Rule 7.3 - Direct contact with prospective clients

The general prohibition on direct in-person solicitation has been retained (the United States Supreme Court has expressly allowed states to prohibit in-person solicitation of clients.) The probation has been expressly extended to include real-time computer contact. Paragraph (c) retains the prohibition on direct mail solicitation for thirty days after an occurrence has given rise to a need for legal services (the United States Supreme Court has upheld a state’s ban on plaintiffs’ lawyers contacting victims within thirty days of their accidents). After that time, only written contact is permissible.

The revisions to the rule do not allow any contact which was previously prohibited. Rather, the changes clarify the previous rule. Most of the recommended changes to the Comments are based on the ABA’s model comments.


Rule 7.4 - Communication of Fields of Practice

This is a new rule. Former Wyoming Rule 7.4 has become Rule 7.5.

Paragraph (a) allows a lawyer to communicate “the fact that the lawyer does or does not practice in particular fields of law.” The disclaimer required by Rule 7.2(g) will, of course, still be required.

Paragraphs (b) and (c) reflect the tradition that patent and admiralty lawyers may advertise their unique credentials.

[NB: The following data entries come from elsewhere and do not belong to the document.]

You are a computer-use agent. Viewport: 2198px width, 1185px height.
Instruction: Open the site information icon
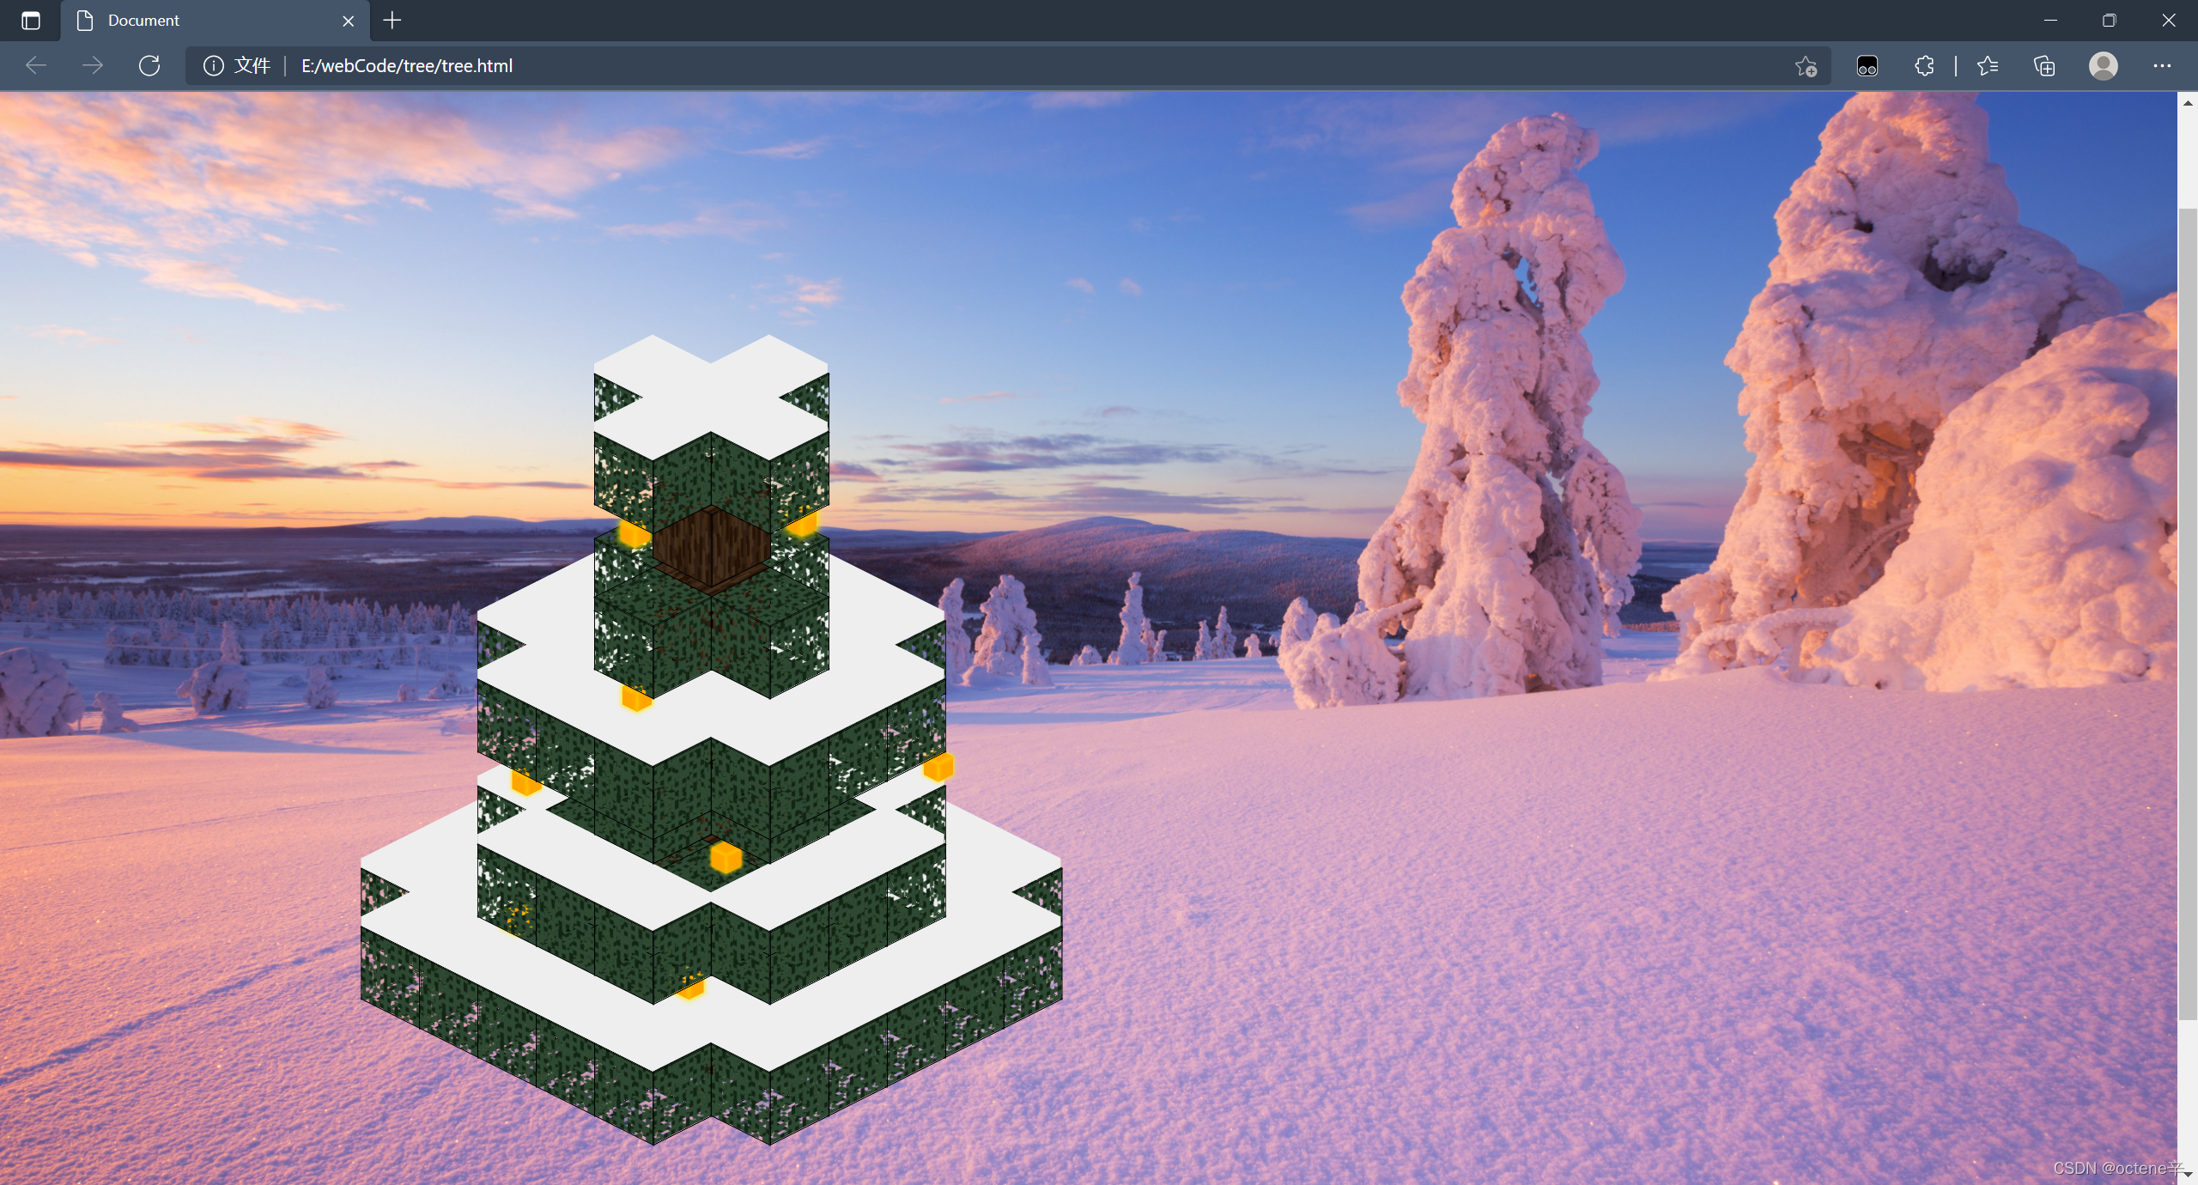coord(213,65)
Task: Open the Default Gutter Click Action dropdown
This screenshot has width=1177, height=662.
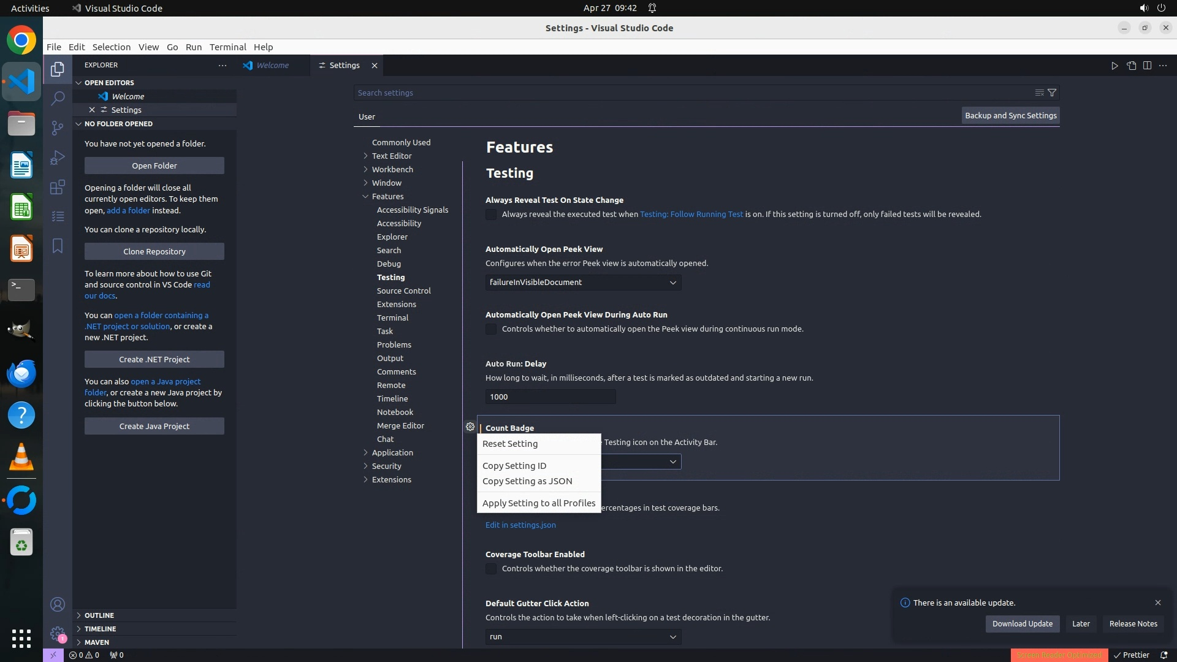Action: pyautogui.click(x=582, y=637)
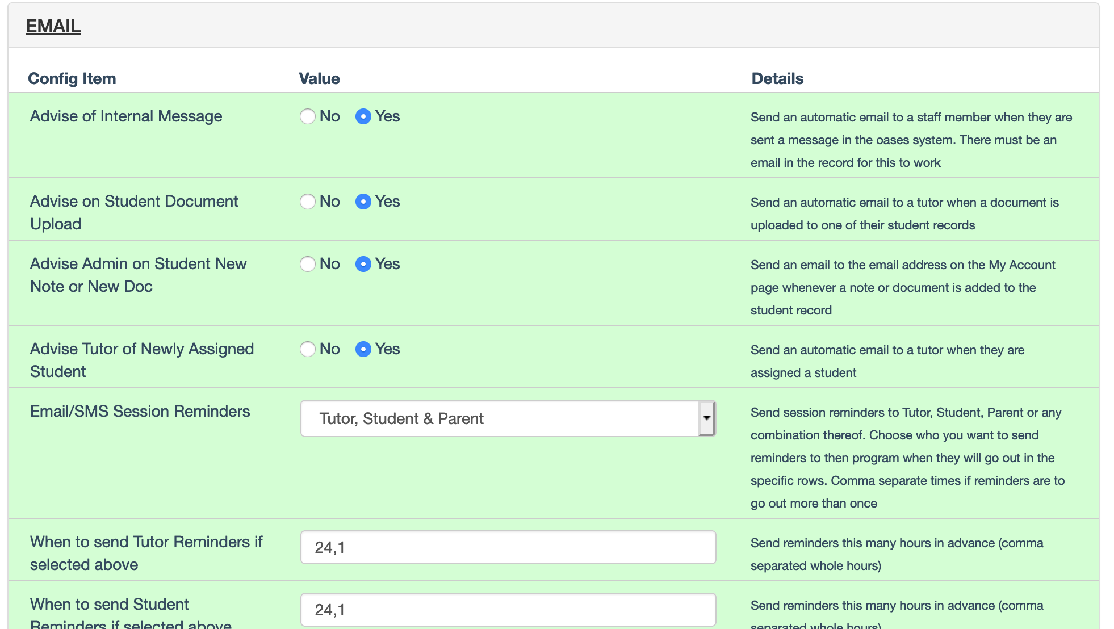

Paragraph (d) allows Wyoming lawyers, for the first time, to advertise that they are “certified” in a particular area of law, but only if the certifying body has been approved by the Wyoming State Bar and the name of that body appears in the communication. If certifications mean something, such as certification as a civil or criminal trial specialist by the National Board of Trial Advocacy, lawyers have a constitutional right to communicate that fact. Others are meaningless, requiring only the payment of money to become a member. The former information should be communicated to the public, while the latter should not. The ultimate safeguard is the State Bar. No approval mechanism currently exists and one will have to be created. After it is, its task will be to approve only reputable organizations. This rule, in short, is designed to allow lawyers to say what they are constitutionally permitted to say–that they are certified by a reputable organization.


Rule 8.4 - Misconduct

Paragraph (g) was retained. That paragraph makes it misconduct to “knowingly employ or continue to employ or contract with any person in the practice of law who has been disbarred or is under suspension from the practice of law by any jurisdiction, or is on disability inactive status by any jurisdiction.”


Rule 8.5 - Disciplinary authority: choice of law

This rule is substantially revised and expanded. Former Wyoming Rule 8.5 did not address the choice of law issue that arises whenever a lawyer is a member of the bar in more than one jurisdiction. The new rule is based on ABA Model Rule 8.5. The ABA’s Model Rule was adopted several years ago, and is now in effect in many states.


Conclusion

Just over a year ago, revisions to the rules were proposed and comments were solicited from Wyoming lawyers. The Commissioners subsequently recommended changes, which the Court adopted. Perhaps most significant among those changes is retaining paragraph (g) of Rule 8.4, which makes it misconduct to employ a disbarred or suspended lawyer. One of the more important changes that resulted from the comment period, in other words, was no change. The rule remains as it was.

Please be aware that the new rules go into effect on July 1st, and watch for publication of them in the Pacific Reporter and in subsequent editions of the Wyoming Court Rules. Given the number of revisions, it is hard to say which are most important. Lawyers who advertise should, however, pay careful attention to the changes in Rules 7.1 through 7.5.

As time and space permit, this column will address the changes in the Rules in more detail.